After the conveyances, the Special Court reviews the terms of the exchange as set forth in the Final System Plan. In remedying any inadequacy of consideration which it finds, that court is permitted to reallocate Conrail's securities among the various bankrupt estates, to order the provision by Conrail of further securities of Conrail or obligations of the Association as designated in the Final System Plan and, ultimately, to enter a deficiency judgment against Conrail should these steps prove insufficient to pay the estates their "constitutional minimum."
We first dispose of plaintiffs' threshold contention that the possible future conveyance of rail properties to Conrail in consideration for Conrail stock and securities constitutes a Fifth Amendment taking without payment of just compensation.

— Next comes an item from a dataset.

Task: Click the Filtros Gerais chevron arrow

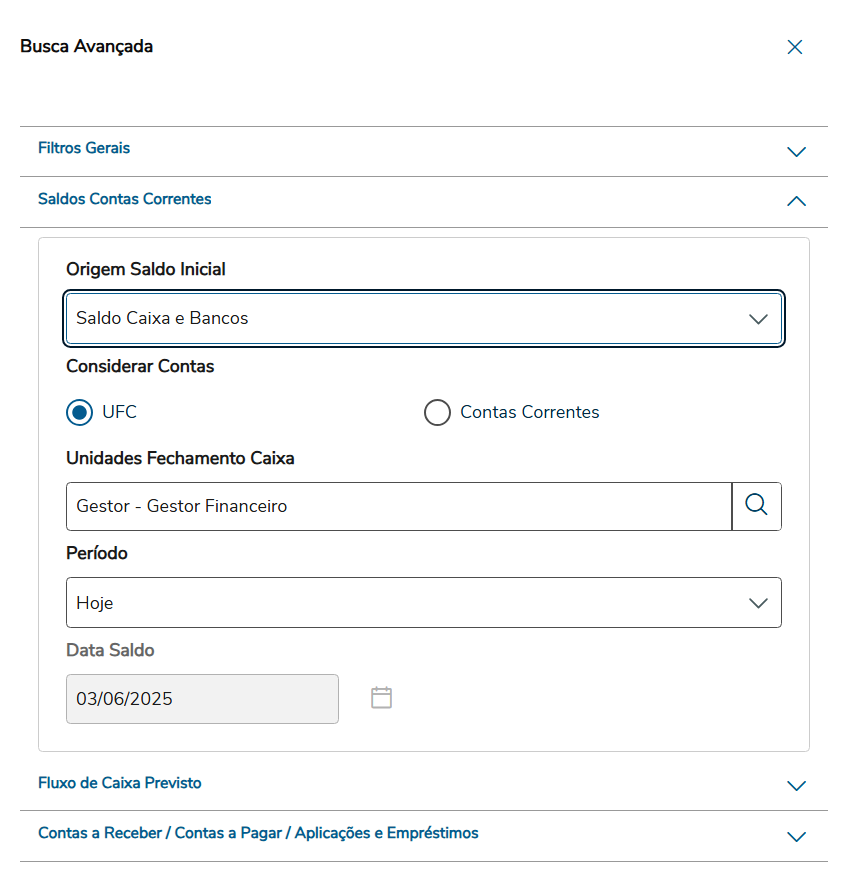Action: [796, 152]
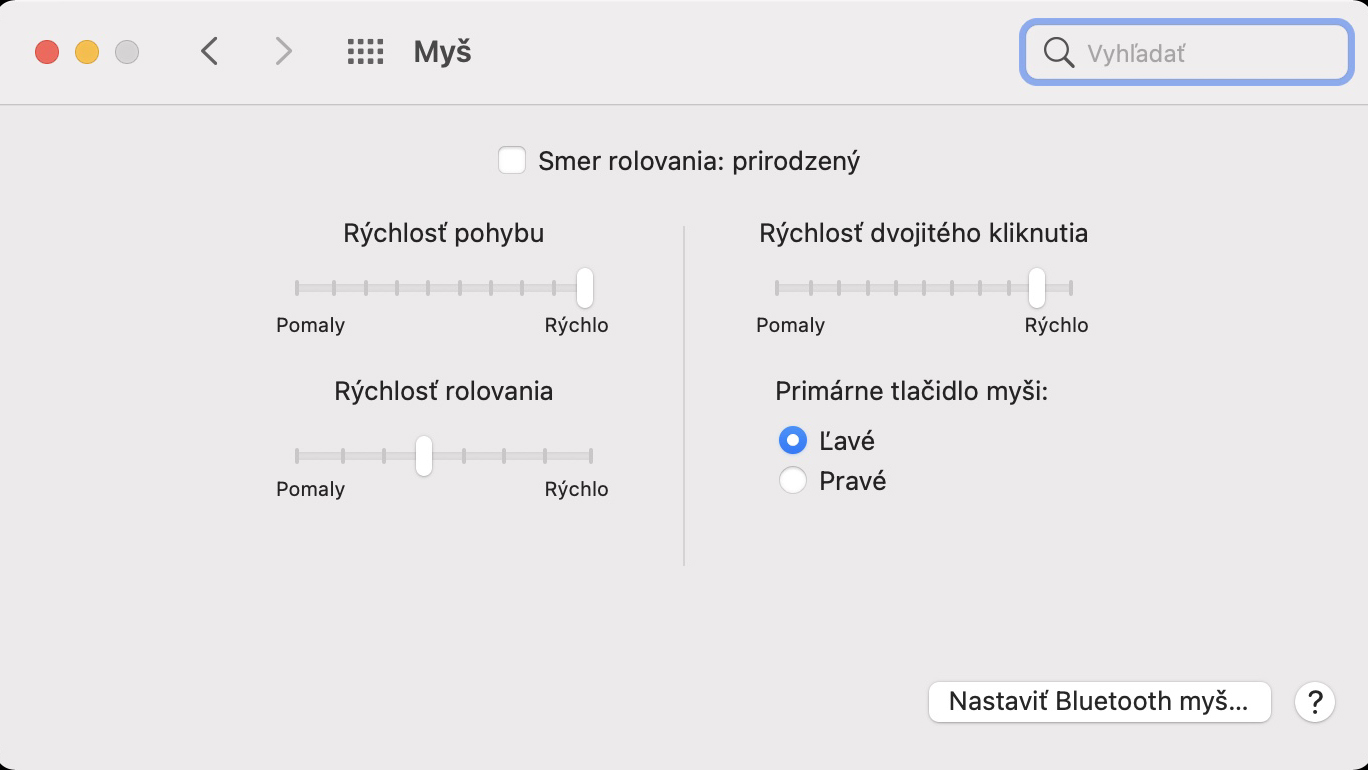Enable Smer rolovania: prirodzený checkbox
Screen dimensions: 1368x770
point(512,160)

Plaintiffs argue that the provision for compensation for the conveyance of Penn Central assets renders the Act unconstitutional on its face because the compensation provided in the Act is not payable in money or other legal tender, because the purported safety valve in a deficiency judgment against Conrail provides no assurance that just compensation will be paid, and because these procedures offend procedural due process.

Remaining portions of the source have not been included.